The Western diplomat who spoke to AFP described the leaders’ relationship as pragmatic.

“They’re very good at compartmentalising: differences are put aside and they work together where their interests are aligned,” the diplomat said on condition of anonymity.

“There is no ‘bromance’ between Erdogan and Putin, it’s purely transactional,” he added.

Putin’s decision to send troops to Ukraine last year has given Turkey — a member of the NATO defence alliance — the opportunity to mediate between Western countries and an increasingly isolated Kremlin.

While Turkey has delivered drones to Kyiv, it has refused to join sanctions against Moscow.

It has become an important, alternative transit hub for heavily sanctioned Russian exports, attracting investments and buying gas at knockdown prices.

‘Predictable’ relationship

Alongside the UN last year, Erdogan brokered the Black Sea grain deal that unlocked Ukrainian exports from three ports, easing fears of a global food crisis.

But a victory for Western-sympathetic Kilicdaroglu could threaten the established relationship, analysts say.

Kilicdaroglu may, for example, push for a thaw between NATO and Turkey, which has the second-biggest army of the alliance.

In May, Kilicdaroglu accused Russia of interfering in the election.
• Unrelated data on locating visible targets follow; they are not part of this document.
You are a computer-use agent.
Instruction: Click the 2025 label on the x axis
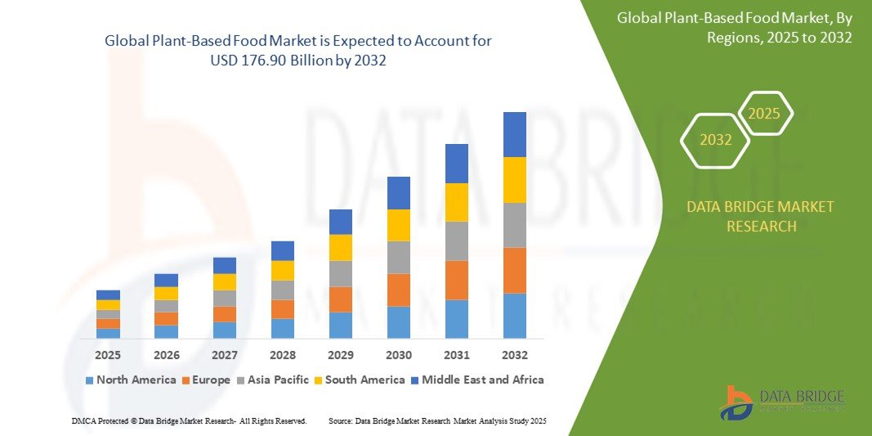click(108, 355)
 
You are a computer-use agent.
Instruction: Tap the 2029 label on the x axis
click(341, 355)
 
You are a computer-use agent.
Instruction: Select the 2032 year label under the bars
click(515, 355)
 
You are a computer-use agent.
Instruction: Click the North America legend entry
click(130, 380)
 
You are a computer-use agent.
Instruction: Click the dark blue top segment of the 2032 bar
click(515, 134)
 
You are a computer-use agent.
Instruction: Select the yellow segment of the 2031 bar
click(457, 202)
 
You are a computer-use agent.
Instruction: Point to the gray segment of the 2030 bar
click(399, 257)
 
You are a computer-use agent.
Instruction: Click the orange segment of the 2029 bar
click(341, 299)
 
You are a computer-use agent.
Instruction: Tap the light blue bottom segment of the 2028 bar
click(283, 328)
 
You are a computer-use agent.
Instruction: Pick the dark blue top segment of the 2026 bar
click(166, 280)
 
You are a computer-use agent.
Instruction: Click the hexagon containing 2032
click(715, 140)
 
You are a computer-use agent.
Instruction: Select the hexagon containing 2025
click(764, 114)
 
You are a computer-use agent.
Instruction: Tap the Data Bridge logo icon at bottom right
click(736, 402)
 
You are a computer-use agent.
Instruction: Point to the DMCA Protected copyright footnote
click(189, 420)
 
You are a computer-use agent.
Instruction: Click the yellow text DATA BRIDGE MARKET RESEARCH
click(761, 217)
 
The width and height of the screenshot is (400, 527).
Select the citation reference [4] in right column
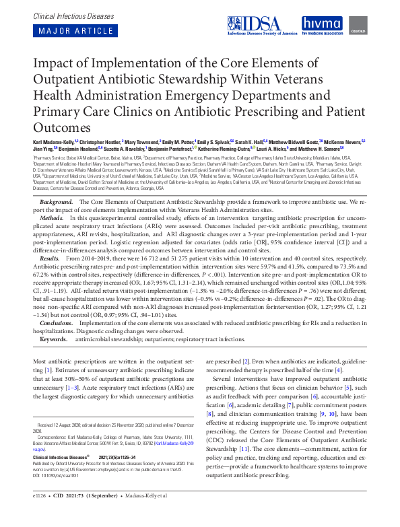[x=339, y=370]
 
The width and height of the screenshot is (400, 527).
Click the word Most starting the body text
[x=40, y=361]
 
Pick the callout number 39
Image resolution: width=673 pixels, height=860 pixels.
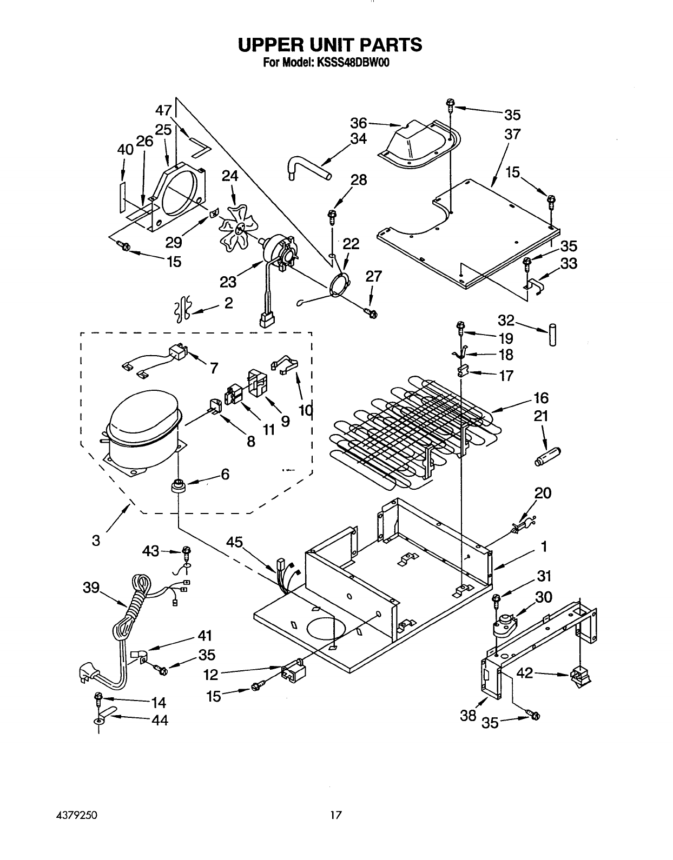[x=91, y=588]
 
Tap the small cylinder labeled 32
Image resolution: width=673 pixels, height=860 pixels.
[x=552, y=335]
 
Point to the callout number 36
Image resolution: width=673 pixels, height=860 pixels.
[x=359, y=123]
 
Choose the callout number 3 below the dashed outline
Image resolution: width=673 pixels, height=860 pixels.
[x=96, y=540]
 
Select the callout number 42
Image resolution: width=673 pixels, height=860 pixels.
[x=525, y=672]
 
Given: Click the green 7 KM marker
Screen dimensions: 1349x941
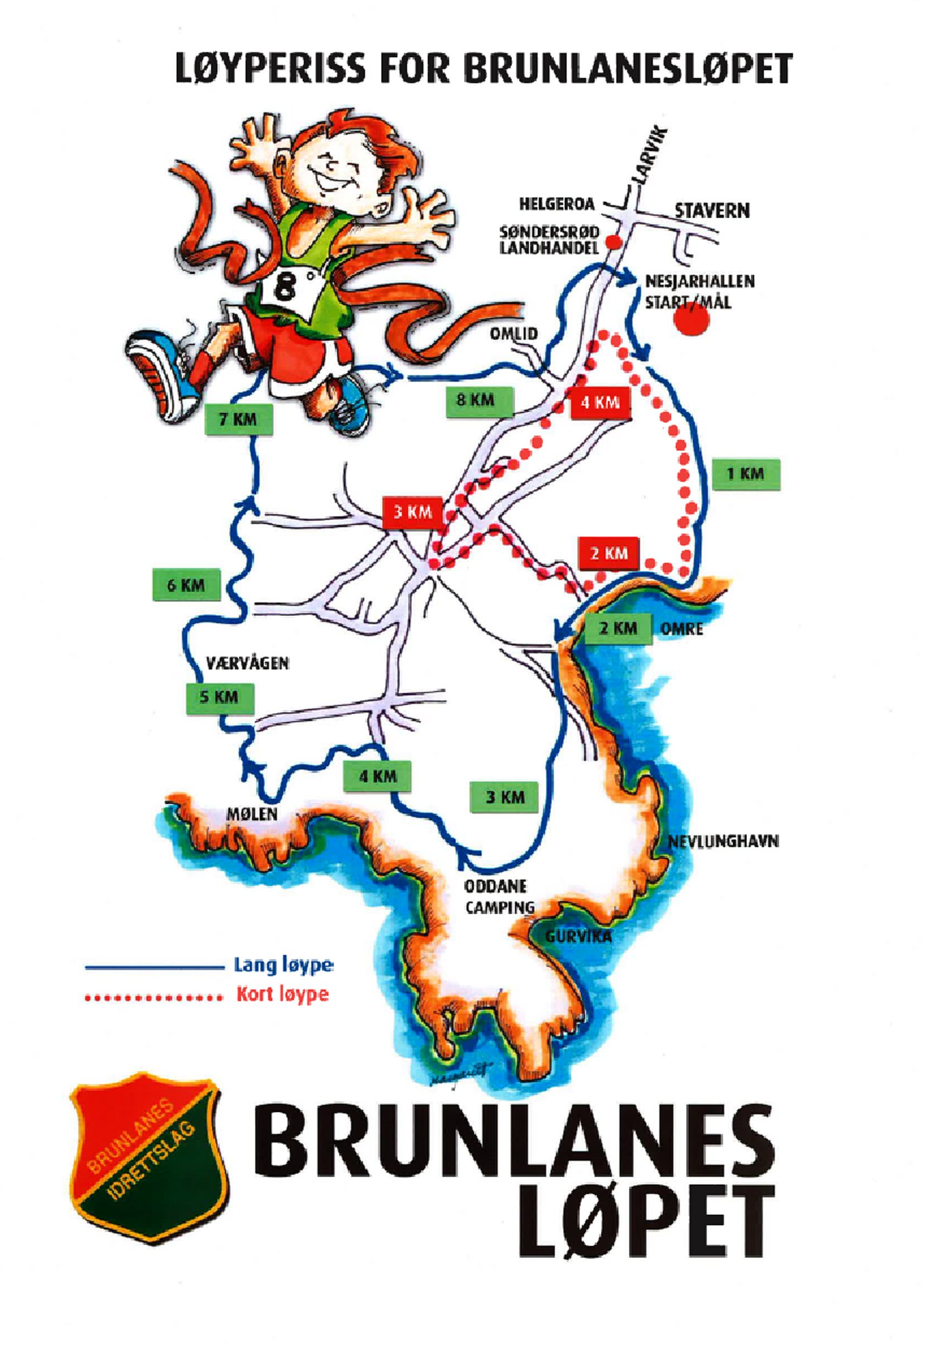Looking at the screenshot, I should click(x=238, y=420).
The Kremlin denied the allegations and said Moscow would retain close ties with Ankara regardless of the vote’s outcome.

Last month Putin praised Erdogan at the launch of the Russian-built Akkuyu nuclear power plant, Turkey’s first.

The project was a “convincing example of how much you, President Erdogan, are doing for your country, for the growth of its economy, for all Turkish citizens”, Putin said.

“Putin has always been known for being loyal… to those who act in the same way towards him and Russia,” Lukyanov said.

“It’s not so much about Erdogan as about the fact that predictable relationships with Turkey are extremely necessary now.”